It's a homecoming to remember.
Hundreds of Corvettes came riding into Bowling Green on Aug. 11, returning to the city where they were originally manufactured.
The National Corvette Homecoming is in its 26th year and the event has made the Western Kentucky University Ag Expo Center its home.
Many were out at the event who are driven by their love of cars.
Betsy Reese has been making her Corvette's engine purr for the past two years.
"Did you read the license plate on the back? It's '1-BAD-1'. But I've only gotten one speeding ticket, okay?" Reese assured.
She's revving it among hundreds of other Corvettes though Betsy insists hers is one a kind.
"There's no other like it. Although there are some boys down in Florida that say they're going to make a blue one, and I said, 'Nope, that's mine!'" Reese exclaimed.
Like Betsy, these owners have spent hours cleaning, oiling and waxing their cars for the 26th annual Corvette Homecoming.
"It's a labor of love, or stupidity--one or the other.
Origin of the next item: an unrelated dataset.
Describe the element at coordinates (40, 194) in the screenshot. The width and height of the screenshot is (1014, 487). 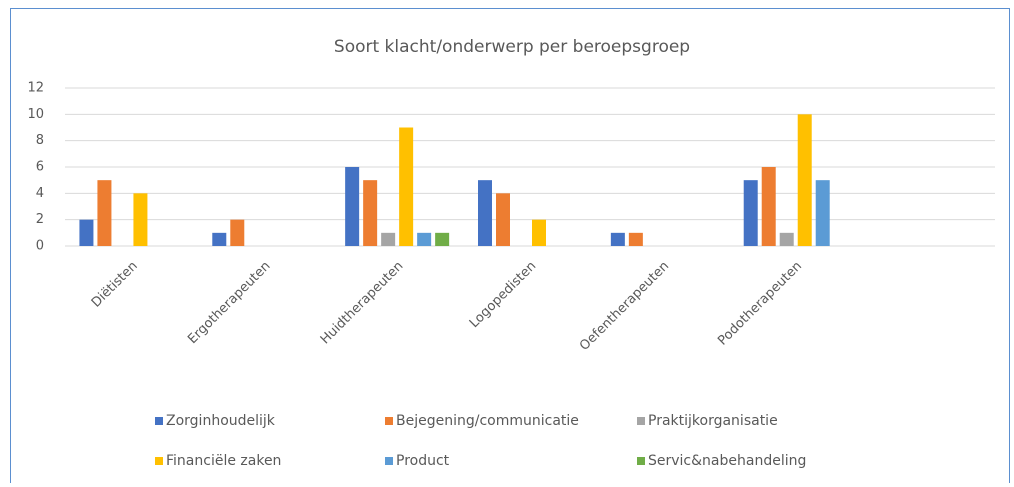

I think it's more a labor of love," Reese admitted.
Some owners love their cars so much that money couldn't buy their Corvette. But some will go for $50,000.
And whether the hundreds are here to buy, sell or just gawk, everyone seems to agree that Corvettes are sleek and stylish sports cars.
"It's sort of like Superman putting his cape on. You stop at a light and if you're in one of these cars, you know people are looking," said Joe Pruitt, a Corvette enthusiast.
But there's something different about the homecoming this year.
This national gathering has gone international.
And now, visitors from Canada are receiving a warm welcome from both the Kentucky heat and from an enthusiastic group of Corvette lovers.
"It takes me 30-minutes to walk from one end of this place to the other because we're talking to people," Pruitt said.
"More than anything, it's fun. If you ask me right now if you can drive this car I'll give you the keys. And that's what it's about to me, just enjoying the sport," Reese added.